By contrast, if a user attempts to submit personal information to an unsecured website (i.e., a site that is not protected with a valid SSL certificate), the browser’s built-in security mechanism triggers a warning to the user, reminding him/her that the site is not secure and that sensitive data might be intercepted by third parties. Faced with such a warning, most Internet users will likely look elsewhere to make a purchase.

When requesting an SSL certificate, we might require you verify that you control the domain for which you’re requesting the certificate. To do this, we provide you one of two options:

HTML page – Upload an HTML page with content we specify to a distinct directory of the website for the common name you’re using

DNS record – Create a TXT record we specify in your domain name’s zone (DNS) file

Which type of verification you can use depends on which type of certificate you’re requesting.

HTML Page

You will receive an email from us with a unique identifier, which will be in a line of the email: “Your unique ID for these methods is [uniqueID].”

• Use an app like Notepad or TextEdit to create a file named starfield.html.
• Copy your unique ID, and only your unique ID, into the file. For example, if your unique ID was 12345, the content of your new .html file would be: 12345
• Create a directory named “/.well-known/pki-validation/” in the highest-level directory of the website for the common name you’re using. Usually, this is the website’s root directory – for example, a directory named coolexample.com. For more info, see Find my website’s root directory in Web & Classic Hosting. Note: If you are running a Windows server, you will have to name the folder /.well-known./ instead of /.well-known/, or your server won’t let you create the folder.
• Place the new .html file in the pki-validation directory. For example, after you place the file at that location, the file’s URL would be http://coolexample.com/.well-known/pki-validation/starfield.html.
• Verify that you can access starfield.html in a web browser, and then use the instructions in the To Verify Your Domain Name Ownership section of this article.

Note: If the SSL certificate is for the root domain, the HTML file must be findable at http://coolexample.com/.well-known/pki-validation/starfield.html

DNS Record

After uploading the HTML page or creating the TXT record, you need to let us know so we can verify your domain name ownership.

To Verify Your Domain Name Ownership

• Log in to your account.
• Click SSL Certificates.
• Next to the certificate you want to use, click Manage.
• Click Check my update.

It can take 5-10 minutes for your verification to complete.

When your SSL certificate isn’t set to auto-renew, you have a 90-day window to purchase a renewal credit and apply it to the certificate. The window goes from 60 days before to 30 days after the expiration date.
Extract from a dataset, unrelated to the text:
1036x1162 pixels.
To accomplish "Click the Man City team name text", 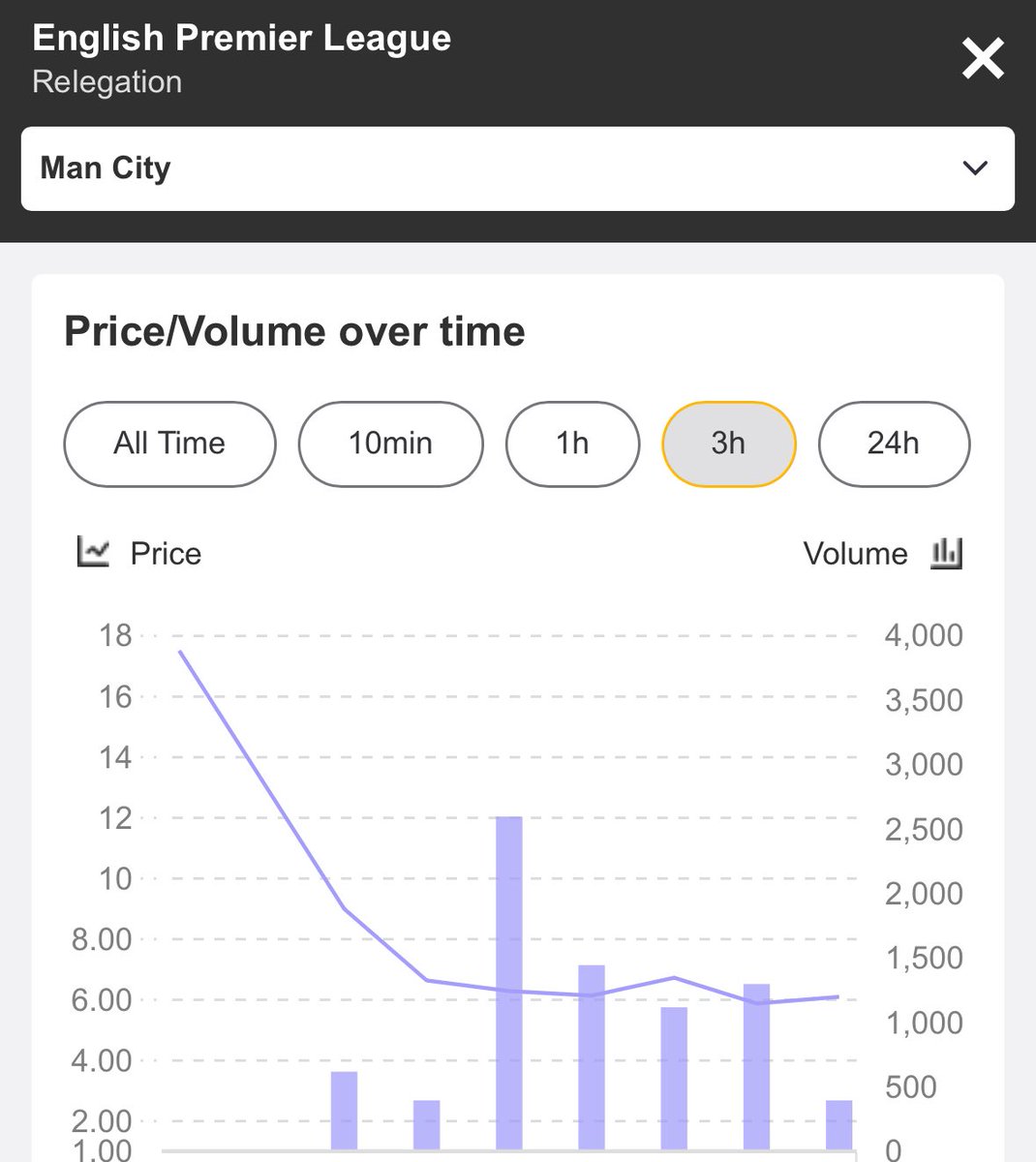I will [106, 168].
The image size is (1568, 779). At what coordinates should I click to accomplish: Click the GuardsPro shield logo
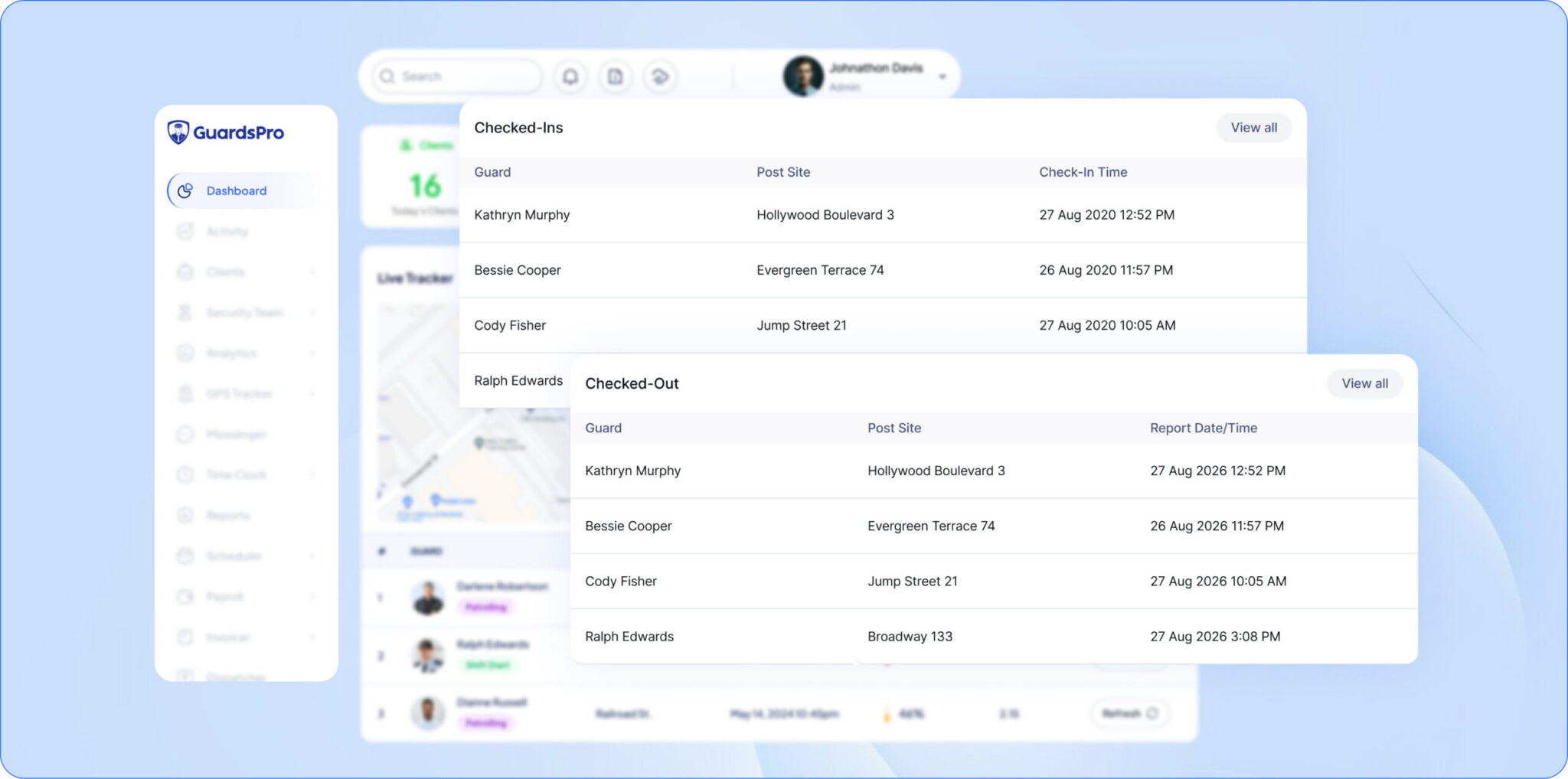(178, 132)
ALERT: If you haven’t completed the renewal by the expiration date, your website displays an error message and won’t be accessible to your visitors.

If you’re using a Standard (DV) certificate with the primary domain for your account, and you’ve set the certificate to auto-renew, no further action is needed on your part. Renewing your SSL certificate is completely automated.

For all other certificates, including certificates for an add-on domain, follow these steps.

• Go to your product page.
• Select SSL Certificates and do one of the following for the certificate you want to renew:
  • If the billing for your renewal is already completed, skip to the next step.
  • If you don’t have auto-renew, select Renew if you don’t have auto renew. If you have auto-renew, select Renew now.
• Select the certificate you want to renew, select Continue to Cart, and complete the transaction for your renewal.

If this was your primary domain and your site is hosted with us, you’re done! We’ll install your renewed certificate for you. If your site is hosted with a third party or this is for an add-on domain, you need to install the renewed certificate.